The most egregious rights violations by the State in Kashmir have gone unnoticed by the Supreme Court even when admitted by the State. On January 1, 2018, the Rajya Sabha was told that of all the chargesheets that had been sent by Jammu and Kashmir police to the Centre documenting murder, rape and torture by the security forces, approval for prosecution was not granted in a single one.

The court has not decided issues that have been dear to this government’s heart though they might be considered grave and pressing questions of constitutionality. The hollowing out of Article 370 and the Citizenship Amendment Act have both been challenged but have not been given priority hearings. Speaking on the matter of the killing in custody of Vikas Dubey, the court observed that the inquiry into his death should primarily look at how he secured bail rather than the fact of custodial killing, surely the most pressing violation of rule of law in this instance.

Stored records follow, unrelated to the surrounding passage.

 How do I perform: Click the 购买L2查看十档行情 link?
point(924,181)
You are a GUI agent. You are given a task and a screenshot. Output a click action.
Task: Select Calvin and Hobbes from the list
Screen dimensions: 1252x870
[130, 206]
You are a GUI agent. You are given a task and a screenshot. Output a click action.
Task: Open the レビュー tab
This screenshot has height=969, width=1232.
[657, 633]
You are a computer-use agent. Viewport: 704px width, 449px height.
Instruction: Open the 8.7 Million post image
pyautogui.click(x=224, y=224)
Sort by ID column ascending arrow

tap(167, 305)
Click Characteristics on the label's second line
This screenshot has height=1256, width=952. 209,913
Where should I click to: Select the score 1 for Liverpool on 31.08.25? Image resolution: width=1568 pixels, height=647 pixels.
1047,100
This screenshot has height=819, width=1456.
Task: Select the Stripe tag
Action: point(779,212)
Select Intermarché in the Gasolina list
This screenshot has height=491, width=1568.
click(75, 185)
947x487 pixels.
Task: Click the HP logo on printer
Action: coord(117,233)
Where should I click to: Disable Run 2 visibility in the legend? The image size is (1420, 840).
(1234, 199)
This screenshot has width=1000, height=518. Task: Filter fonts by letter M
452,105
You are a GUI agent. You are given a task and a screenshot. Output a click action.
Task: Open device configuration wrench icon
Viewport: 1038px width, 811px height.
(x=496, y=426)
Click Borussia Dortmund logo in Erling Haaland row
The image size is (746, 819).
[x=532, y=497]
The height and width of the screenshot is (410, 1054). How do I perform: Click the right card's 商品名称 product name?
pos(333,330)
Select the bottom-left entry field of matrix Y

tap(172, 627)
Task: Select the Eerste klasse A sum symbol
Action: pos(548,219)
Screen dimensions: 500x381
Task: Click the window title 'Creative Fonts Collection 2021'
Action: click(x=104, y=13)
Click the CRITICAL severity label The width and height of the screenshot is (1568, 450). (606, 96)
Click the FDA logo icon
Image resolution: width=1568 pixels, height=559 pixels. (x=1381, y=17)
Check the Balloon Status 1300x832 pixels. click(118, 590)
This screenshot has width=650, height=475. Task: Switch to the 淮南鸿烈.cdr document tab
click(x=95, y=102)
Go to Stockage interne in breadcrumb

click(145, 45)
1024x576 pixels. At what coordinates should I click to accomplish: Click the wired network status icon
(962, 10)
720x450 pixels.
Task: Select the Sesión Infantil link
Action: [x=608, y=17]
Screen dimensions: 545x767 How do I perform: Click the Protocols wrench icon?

The court in recent years has found itself in controversy and especially in the period that Mr Bhushan has referred to. An allegation of sexual harassment by the chief justice was heard by a Bench on which the chief justice himself appeared. Reports of the sexual harassment survivor’s policeman husband and brother-in-law being removed by Delhi police were not addressed by the court. The chief justice was exonerated by a process which was criticised for its opacity and at the end of which the survivor was reinstated without explanation. The chief justice went on to deliver a judgment on the Babri case, which was unsigned. On retirement, he was immediately sent by the government to the Rajya Sabha.

Surely, it is this sort of thing that one would classify as scandalous rather than an individual’s tweets. Ultimately, the reputation of any court depends on how it conducts itself and whether it is seen as doing its duty freely. In the case of the Supreme Court this would be upholding fundamental rights, preserving civil liberties and ensuring the constitution is not violated.

It must ask itself, since it is examining the issue of its reputation being scandalised, whether given the happenings of the last couple of years, it has delivered on this front.